Now, back to the friends’ essays, I say that they were similar, not in direct wording, but in subject matter. There was an episode of House md that did a great bit about this. Foreman does a paper that was about the same case the Cameron did hers. When she confronts him, he claims that it was perfectly alright. I agree with that statement, actually. And this ties into my friends debate because really, when you think about it, with the legalization of pot debate, there aren’t too many ways that one can look at it. There is the fact that money would be made. There is the fact that multiple industries would grow around the business of selling pot. There is the fact that Prohibition never works. There is the fact that we could let our cops be doing things that matter, like catching rapists, theives, and murderers. There is the fact that you can’t OD on THC. But really, aside from that there aren’t a lot of arguments that one can make.

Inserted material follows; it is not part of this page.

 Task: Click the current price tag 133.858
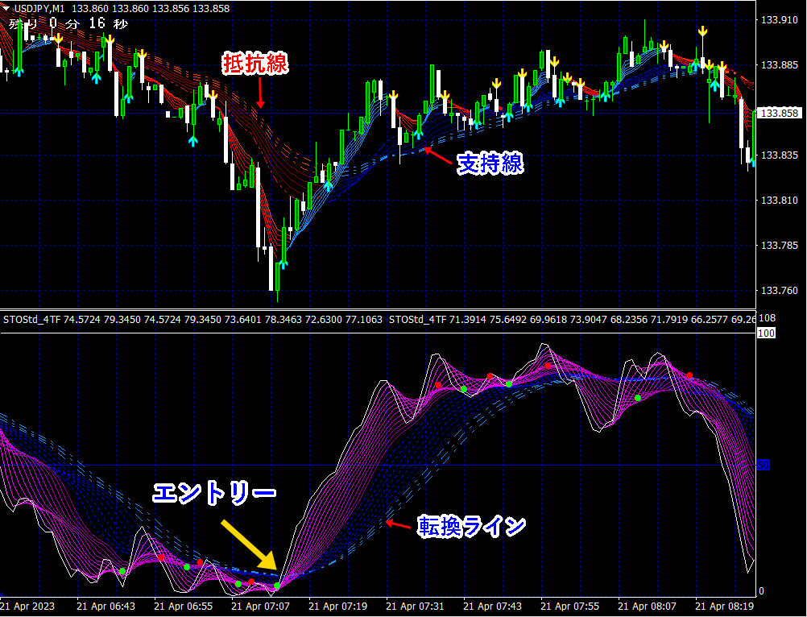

There is something that all great writers who have ever studied literature over the years have learned – that there is no such thing as an original story. Really, there is no concept that you could come up with that hasn’t been done a hundred times in the past. The only thing that you can do is take the concept, spin it around, and shine it up like new. That is all that you can do. But when you are writing, there is an almost definite chance that what you will write is word-for-word what somebody else at some point has written.
With the advent of the internet, it is literally impossible to be original anymore. If one were to examine each and every single thing that has ever been published at any time, what do you think the chances are that the same words, maybe even word for word, don’t appear somewhere else? I am going to put some some thoughts, and you do a Google search and see if they haven’t been posted other places before -
Dolphins are idiots
Dolphins are evil
The mongoose is nature’s douchebag
There are no solutions to life’s problems
If there were a cogent argument to be made to keep marijuana illegal, I would support it. Really, there is no reason to continue this pointless war on something that makes people sleepy, happy, and hungry.
I swear that I didn’t look up any of what I just wrote anywhere. I just pulled that out of the air and put it in this blog. And I am confident that if you go onto Google, you can find those very same words somewhere. Or if not Google, somewhere in the vast labyrinth that is human publications throughout history.
And this brings me to the educational standards of plagiarism. I have known a lot of times when a student did the work, got their data, and came to their own conclusiosn, and then was accused of plagiarism simply because their work sounded a lot like somewhere else. A friend of mine who isn’t all that good at writing was given some help from me on his essay. I didn’t write it myself. I helped him edit. It was a long and arduous process that left both of us very tired by the time his ten page paper was completed. He is a good kid, and he worked his ass off on that paper. I actually went with him when he had to defend that paper with some of the people here at the college. He was pardoned, but it was still humiliating and rude.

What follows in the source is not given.